Father James G. O'Neill
Father James G. O’Neill was born in Baltimore on November 5, 1888. He received his early education at St. Gregory’s School and St. Charles’ College. He entered St. Mary’s Seminary in 1910 to study for the priesthood and was ordained priest by Cardinal James Gibbons on May 25, 1916. He was immediately assigned to the parish of the Immaculate Conception in Towson to work as a curate under the pastor, Rev. Philip Sheridan. Little did he know at that time that this would be his last posting. He would serve his entire priestly career at the Immaculate. In the early years of his assignment, he was an untiring worker. His calm and gentle manner endeared him to everyone far and wide. The enormous debt the parish suffered under began to take its toll on Father Sheridan and in 1934 he requested and received sick leave. He left Immaculate and never returned. Fr. O’Neill was appointed administrator at that time. He immediately began to work at reducing the parish debt. To this end, he appointed a “Church Debt Society”. In his request to the Archbishop, he said “….our debt is enormous and the interest consequently paralyzing. We cannot go forward with any pace until the load is lightened…..” The debt at that time stood at $151,000. The parish consisted in 1934 of 1500 Catholics, 234 pupils in the grade school and 88 pupils in the high school.
On June 9th, 1936, Father O’Neill was appointed pastor of the Immaculate by Archbishop Curley. During the next 8 years, he worked at reducing the debt until in 1944, he was able to announce to his parishioners (who by then numbered about 2,000) that due to their generosity, the parish was free of all debt.
He did not neglect the other facets of parish work during this time. He was continually improving the plant, promoting youth activities, assisting Towson Catholic in their stage presentations, even to helping build the sets. (He was a gifted carpenter). He built the parking lot, playground facilities for the school children, and because transportation was a severe problem in a then rural setting, prevailed upon the State and secured their approval to have the Catholic school children ride the free public school buses.

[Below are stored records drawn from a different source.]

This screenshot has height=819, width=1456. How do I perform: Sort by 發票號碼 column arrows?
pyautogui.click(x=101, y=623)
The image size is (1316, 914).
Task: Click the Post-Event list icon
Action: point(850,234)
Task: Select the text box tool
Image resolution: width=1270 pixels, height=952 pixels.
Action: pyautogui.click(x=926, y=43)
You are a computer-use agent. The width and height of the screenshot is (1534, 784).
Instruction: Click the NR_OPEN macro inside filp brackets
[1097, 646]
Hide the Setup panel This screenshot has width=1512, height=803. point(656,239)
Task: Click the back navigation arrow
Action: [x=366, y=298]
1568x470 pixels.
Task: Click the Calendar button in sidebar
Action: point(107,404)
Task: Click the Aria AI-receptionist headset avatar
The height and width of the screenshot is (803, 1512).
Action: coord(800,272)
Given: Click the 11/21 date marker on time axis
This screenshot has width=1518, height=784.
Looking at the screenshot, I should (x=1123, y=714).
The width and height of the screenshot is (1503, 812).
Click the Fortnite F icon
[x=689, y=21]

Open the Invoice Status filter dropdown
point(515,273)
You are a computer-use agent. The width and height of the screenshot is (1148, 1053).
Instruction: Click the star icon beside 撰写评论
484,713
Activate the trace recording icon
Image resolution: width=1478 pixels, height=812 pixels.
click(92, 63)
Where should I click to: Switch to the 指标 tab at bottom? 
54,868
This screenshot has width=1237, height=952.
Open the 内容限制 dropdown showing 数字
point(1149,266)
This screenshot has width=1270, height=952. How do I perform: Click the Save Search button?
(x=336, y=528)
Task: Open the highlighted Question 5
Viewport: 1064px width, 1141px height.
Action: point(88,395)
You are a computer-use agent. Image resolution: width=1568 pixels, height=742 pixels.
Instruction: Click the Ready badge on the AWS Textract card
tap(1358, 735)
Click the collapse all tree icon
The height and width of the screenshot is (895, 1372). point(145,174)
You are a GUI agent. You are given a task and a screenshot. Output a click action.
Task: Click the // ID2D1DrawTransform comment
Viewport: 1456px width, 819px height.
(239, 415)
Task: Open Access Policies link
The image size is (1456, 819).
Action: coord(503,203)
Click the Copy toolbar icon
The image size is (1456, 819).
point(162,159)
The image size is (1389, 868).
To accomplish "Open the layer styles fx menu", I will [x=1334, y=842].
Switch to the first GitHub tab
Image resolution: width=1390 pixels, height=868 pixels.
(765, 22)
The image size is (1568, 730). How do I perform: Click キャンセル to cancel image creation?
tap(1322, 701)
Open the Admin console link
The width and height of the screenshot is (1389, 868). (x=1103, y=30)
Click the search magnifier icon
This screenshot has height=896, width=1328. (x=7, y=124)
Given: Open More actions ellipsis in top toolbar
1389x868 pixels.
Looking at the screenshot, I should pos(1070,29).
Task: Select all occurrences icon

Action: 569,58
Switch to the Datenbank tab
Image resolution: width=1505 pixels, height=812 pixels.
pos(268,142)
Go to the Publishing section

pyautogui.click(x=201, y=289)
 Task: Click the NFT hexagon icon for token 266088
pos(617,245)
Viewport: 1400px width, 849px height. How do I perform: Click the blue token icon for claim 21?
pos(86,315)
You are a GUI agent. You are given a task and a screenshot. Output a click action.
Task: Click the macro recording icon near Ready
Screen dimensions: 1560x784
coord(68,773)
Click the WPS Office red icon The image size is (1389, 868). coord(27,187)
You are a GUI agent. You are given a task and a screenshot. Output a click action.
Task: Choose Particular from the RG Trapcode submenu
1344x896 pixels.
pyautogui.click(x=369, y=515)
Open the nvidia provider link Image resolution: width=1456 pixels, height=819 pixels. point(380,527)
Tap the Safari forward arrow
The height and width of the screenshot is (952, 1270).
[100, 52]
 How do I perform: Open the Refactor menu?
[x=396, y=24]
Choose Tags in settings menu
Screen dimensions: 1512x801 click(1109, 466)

In all of this effort, he remained a man of dignity and simplicity that endeared him to everyone he met. He was respected and trusted by everyone. Although faced with the stress of reducing the heavy debt, he never once openly begged for money from the pulpit. Perhaps an anonymous letter from a parishioner gives us the best insight: “……the bulletins distributed on Sundays have as their keynote a tone of appreciation from the Pastor. During the past few years, the same keynote has been mainly responsible for the great development and growth of our Church. Because of the spirit in which they are approached. our people give willingly of the money and energy. Demands are unheard of. More mention is made after the money is collected and mention is in the form of thanks. What a joy to attend where financial matters are pushed to the background as much as possible. Our Church has something different, something that might be called an atmosphere of dignity and simplicity. Sermons are devoid of sensational affects and ‘rantings’. There is a foundation of sincerity and intelligence. Good taste as well as good will is employed…….”
Father O’Neill next turned his efforts to building a new modern high school. He was never to see that dream realized. For several years he suffered from diabetes and a heart condition. His condition became so grave that he was not permitted to celebrate Mass for a number of years prior to his death. In the high school fund bulletin, the Campaign-o-Graph, he noted “ ..During the past year, I have been of little use to the parish, but I do not consider myself entirely defeated. I still have visions…...”
Father O’Neill died on October 14th, 1947 after more than thirty years of devoted and faithful service to the parish of the Immaculate Conception. He was 59 years old.